> Fragment tekstu:
===============
Philips taką kaszanę odstawia? Czyli słuchawki, a właściwie ich kabel...

Autor: Anerys <spam.nie.jest_at_spoko.pl>
Data: Sat, 18 Aug 2012 00:14:07 +0200
Content-Type: text/plain; format=flowed; charset="iso-8859-2"; reply-type=original
Message-ID: <502ec233@news.home.net.pl>

Mam słuchawki, Philips SHP1900, widziałem w Tesco za 60 PLN (choć w jakimś
netowym sklepie za 39). Od jakiegoś czasu zaczeły mi grać mono, jednak przy
poruszeniu kablem na chwilę wskakiwało stereo, by zaraz zniknąć. Myślałem,
że to od tego, ze po kablu mogły przejechać kołka fotela, coby mnie nie
dziwiło. Postarałem się zawęzić miejsce uszkodzenia do ok. 10cm, wyciąłem.
Chcę zdjąć główną izolację, a ta mi schodzi razem z izolacją przewodów
wewnątrz... Odcinam i najdelikatniej, jak mogę, zdejmuję osłonkę, żyły
wyskakują z izolacji (nie dziwota, że się zwierały). W końcu sę wkurzyłem,
naciąłem osłonkę wzdłuż i na chama wyciągam przewody tak, ze osonka puszcza.
W sumie, z obu odcinków wyciąłem gdzieś 1/3 długości, tak przewody były
"przegniłe" (i też prawie tak wyglądały), w środku niewielka ilość jakiejś
tłustej mazi, jakby oliwki. W końcu izolacja przewodów zaczęła jakoś
wyglądać, odciąłem osonkę, odizolowałem końce celem pobielenia, umoczyłem w
kalafonii, pobielam, a izolacja kurczy się bardziej, niż kabelki z ruskiego
radia, oraz żyła wychodzi bokiem, dosłownie...
Z najwyższą ostrożnością zacząłem to łączyć, izolując (sprawdza sie
zadziwiająco dobrze) taśmą... malarską! Najpierw pierwszy przewód, owinąłem,
zlutowałem drugi, dowinąłem, trzeci, dokończyłem owijanie. Na to osłonka z
innego kabla wsparta superglue, całość owinięta ponownie dwoma kawałkami
taśmy malarskiej na długości nieco większej, niż nałożony na łączenie
kawałek osłonki z innego kabla, też od słuchawek (polskich SD501, których
arcytandetny plastik po prostu się porozpadał), aby zapewnić lekkie
usztywnienie, ale i gietkość końców usztywnienia. Oby tylko izolacja w
środku nie porozpadała się znów...
===============
> Podany materiał:

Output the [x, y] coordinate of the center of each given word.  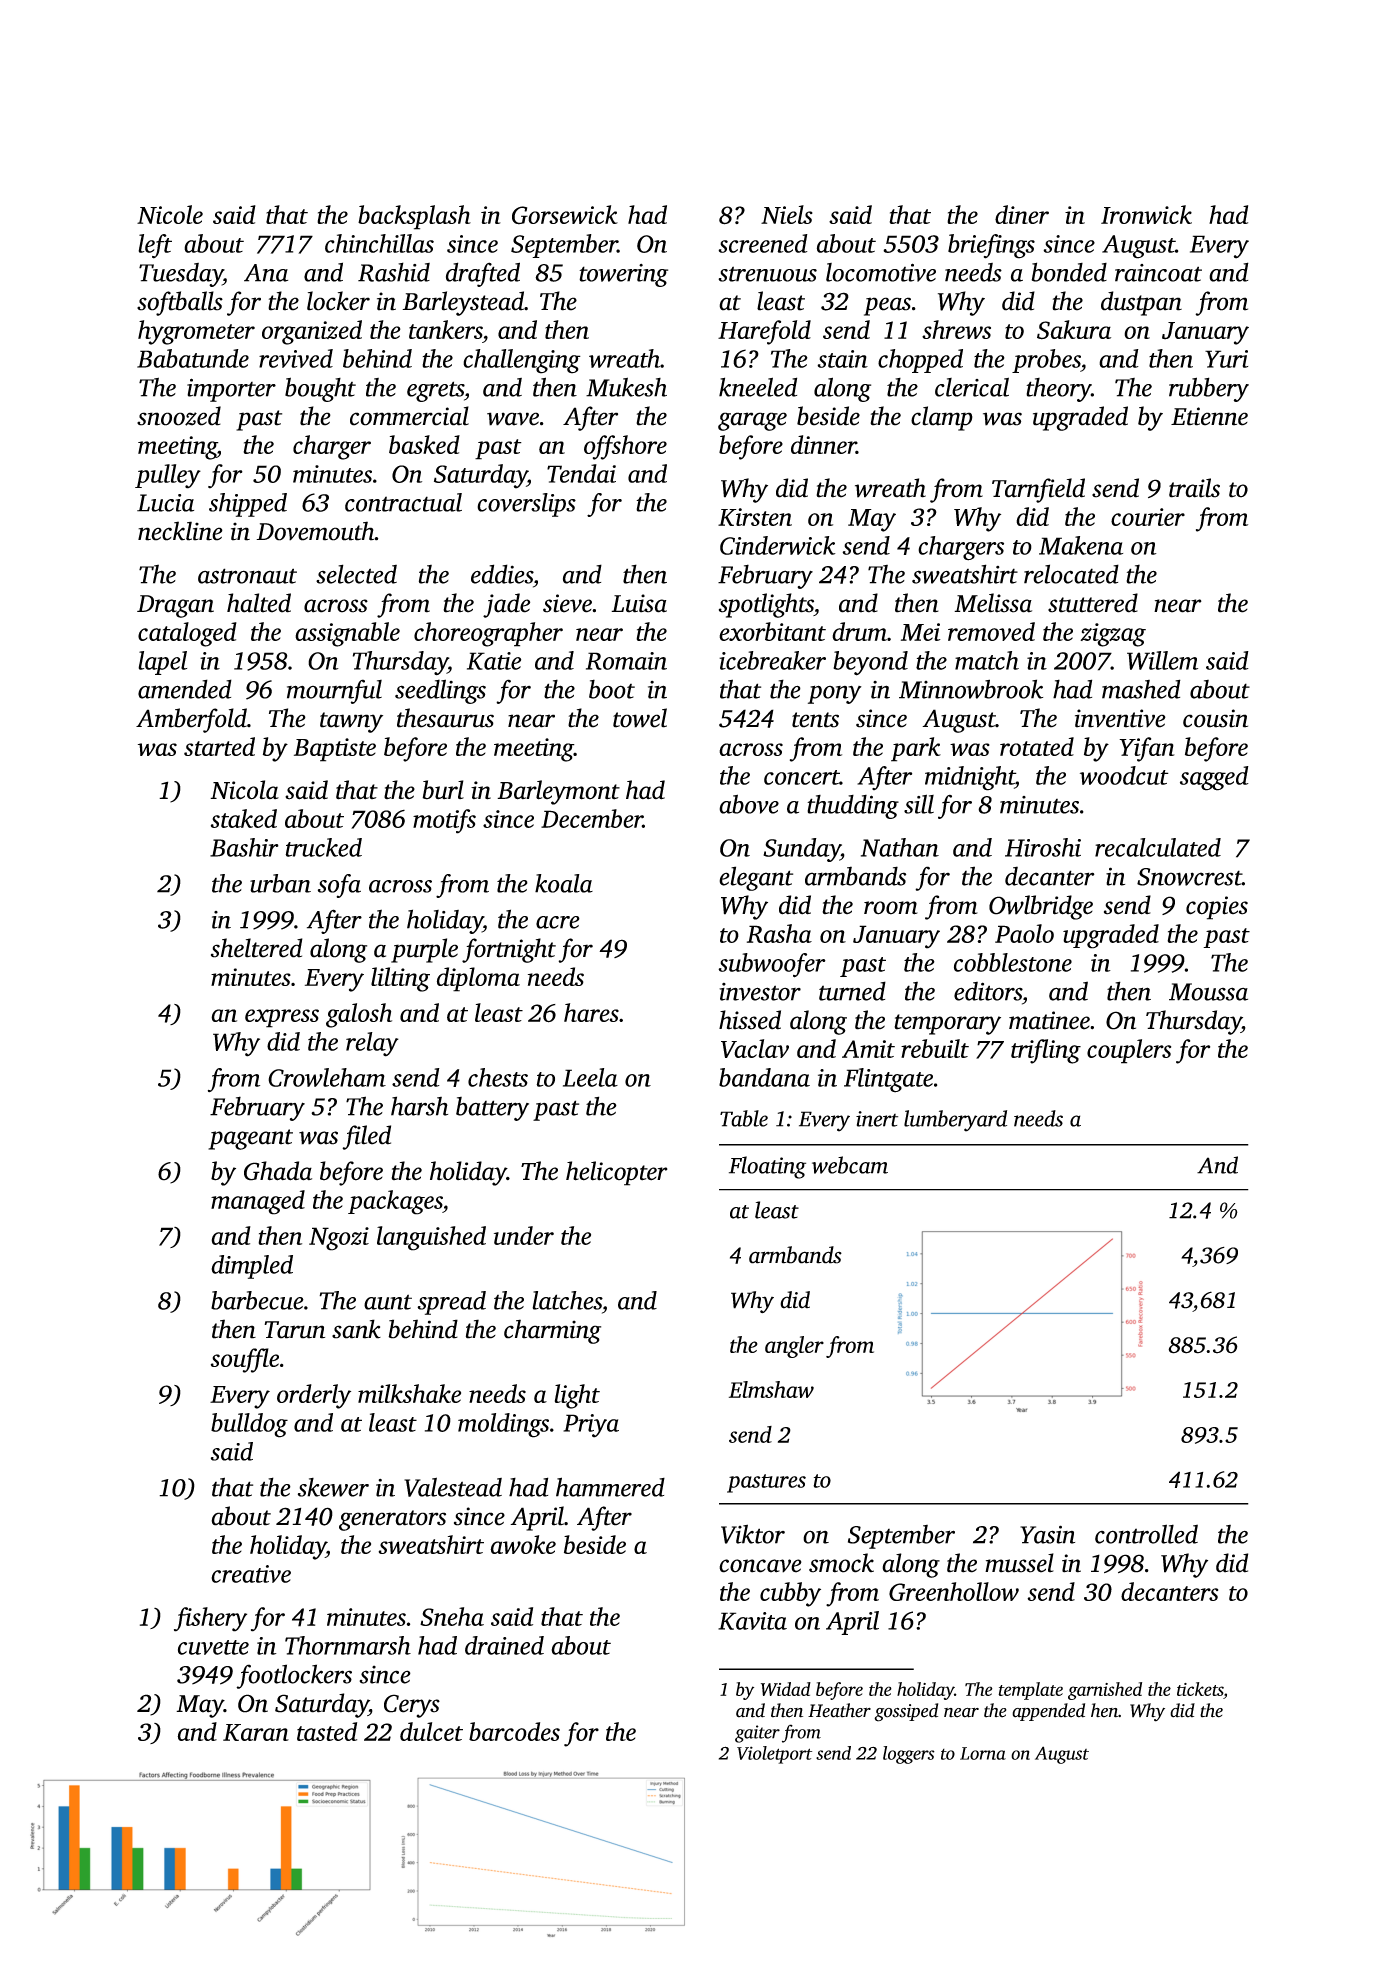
===============
> Lista zadań:
1. Przepisz dokładnie fragment wpisu o naprawie słuchawek między słowami „Z najwyższą ostrożnością” a „porozpadała się znów...”, włącznie.
2. Odpowiedz krótko na pytania do wpisu o naprawie słuchawek:
(a) Ile kosztowały słuchawki Philips SHP1900 w Tesco?
(b) Jaką taśmą autor izolował łączone przewody?
(c) Z jakich słuchawek pochodził kawałek osłonki nałożony na łączenie?

> Lista rozwiązań:
1.
Z najwyższą ostrożnością zacząłem to łączyć, izolując (sprawdza sie
zadziwiająco dobrze) taśmą... malarską! Najpierw pierwszy przewód, owinąłem,
zlutowałem drugi, dowinąłem, trzeci, dokończyłem owijanie. Na to osłonka z
innego kabla wsparta superglue, całość owinięta ponownie dwoma kawałkami
taśmy malarskiej na długości nieco większej, niż nałożony na łączenie
kawałek osłonki z innego kabla, też od słuchawek (polskich SD501, których
arcytandetny plastik po prostu się porozpadał), aby zapewnić lekkie
usztywnienie, ale i gietkość końców usztywnienia. Oby tylko izolacja w
środku nie porozpadała się znów...

2.
(a) 60 PLN.
(b) Taśmą malarską.
(c) Z polskich słuchawek SD501.